A single neuron presented as a mathematic function

And the function of neurons can be presented as:

$f(x_{1},x_{2})=max(0,w_{1}x_{1}+w_{2}x_{2})$

Where $x_{1},x_{2}$ are two inputs numbers, and function $f(x_{1},x_{2})$ will takes these fixed inputs and create an output of single number. If $w_{1}x_{1}+w_{2}x_{2}$ is greater than 0, the function will return this positive value, or return 0 otherwise. Therefore, the neural network can be replaced as a coupled mathematical function, and its output of a previous function can be used as the next function input.

RProp

RProp, or we call Resilient Back Propagation, is the widely used algorithm for supervised learning with multi-layered feed-forward networks in the past. Besides, its concepts is the foundation of RMSPRop development t. The derivatives equation of error function can be represented as:

${\frac {\partial E}{\partial w_{ij}}}={\frac {\partial E}{\partial s_{i}}}{\frac {\partial s_{i}}{\partial net_{i}}}{\frac {\partial net_{i}}{\partial w_{ij}}}$

Where $w_{ij}$ is the weight from neuron $j$ to neuron $i$ , $s_{i}$ is the output , and $net_{i}$ is the weighted sum of the inputs of neurons $i$ . Once the weight of each partial derivatives is known, the error function can be presented by performing a simple gradient descent:

$w_{ij}(t+1)=w_{ij}(t)-\epsilon {\frac {\partial E}{\partial w_{ij}}}(t)$

(reference required)

Obviously, the choice of the learning rate $\epsilon$ , which scales the derivative, has an important effect on the time needed until convergence is reached. If it is set too small, too many steps are needed to reach an acceptable solution; on the contrary a large learning rate will possibly lead to oscillation, preventing the error to fall below a certain value.
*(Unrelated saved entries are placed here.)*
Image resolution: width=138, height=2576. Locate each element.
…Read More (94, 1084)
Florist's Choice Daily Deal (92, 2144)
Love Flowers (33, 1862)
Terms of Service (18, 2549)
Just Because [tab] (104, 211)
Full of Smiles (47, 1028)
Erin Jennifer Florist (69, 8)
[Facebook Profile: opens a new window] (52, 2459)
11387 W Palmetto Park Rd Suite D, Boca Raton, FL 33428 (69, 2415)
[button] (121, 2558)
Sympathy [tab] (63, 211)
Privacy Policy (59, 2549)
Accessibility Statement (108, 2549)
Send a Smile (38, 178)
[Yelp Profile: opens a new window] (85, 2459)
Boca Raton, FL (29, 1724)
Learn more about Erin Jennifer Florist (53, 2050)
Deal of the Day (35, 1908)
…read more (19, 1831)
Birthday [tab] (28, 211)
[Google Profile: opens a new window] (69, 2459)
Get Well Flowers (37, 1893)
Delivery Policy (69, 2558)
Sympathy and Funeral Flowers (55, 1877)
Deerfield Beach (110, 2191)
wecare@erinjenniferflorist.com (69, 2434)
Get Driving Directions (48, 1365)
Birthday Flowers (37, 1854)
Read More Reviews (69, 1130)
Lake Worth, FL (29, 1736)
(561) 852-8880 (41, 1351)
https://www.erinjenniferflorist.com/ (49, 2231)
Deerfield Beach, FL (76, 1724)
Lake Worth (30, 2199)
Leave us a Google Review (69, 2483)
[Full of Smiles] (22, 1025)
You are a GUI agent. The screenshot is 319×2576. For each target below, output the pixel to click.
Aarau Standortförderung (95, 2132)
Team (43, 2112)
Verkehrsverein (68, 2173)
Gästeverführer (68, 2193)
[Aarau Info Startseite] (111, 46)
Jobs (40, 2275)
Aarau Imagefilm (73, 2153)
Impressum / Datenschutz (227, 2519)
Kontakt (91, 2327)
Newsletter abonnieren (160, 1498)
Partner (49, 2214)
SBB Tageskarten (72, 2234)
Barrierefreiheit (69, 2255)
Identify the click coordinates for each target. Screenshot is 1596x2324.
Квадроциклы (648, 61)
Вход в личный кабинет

In addition, RProp can combine the method with momentum method, to prevent above problem and to accelerate the convergence rate, the equation can rewrite as:

$\Delta w_{ij}(t)=\epsilon {\frac {\partial E}{\partial w_{ij}}}(t)+\Delta w_{ij}(t-1)$

However, It turns out that the optimal value of the momentum parameter $\mu$ is equally problem dependent as the learning rate $\epsilon$ , and that no general improvement can be accomplished. Besides, RProp algorithm is not function well when we have very large datasets and need to perform mini-batch weights updates.

RMSProp

RProp algorithm doesn’t work for mini-batches is that it violates the central idea behind stochastic gradient descent, which is when we have small enough learning rate, it averages the gradients over successive mini-batches. To solve this issue, consider the weight, that gets the gradient 0.1 on nine mini-batches, and the gradient of -0.9 on tenths mini-batch, RMSProp did force those gradients to roughly cancel each other out, so that the stay approximately the same.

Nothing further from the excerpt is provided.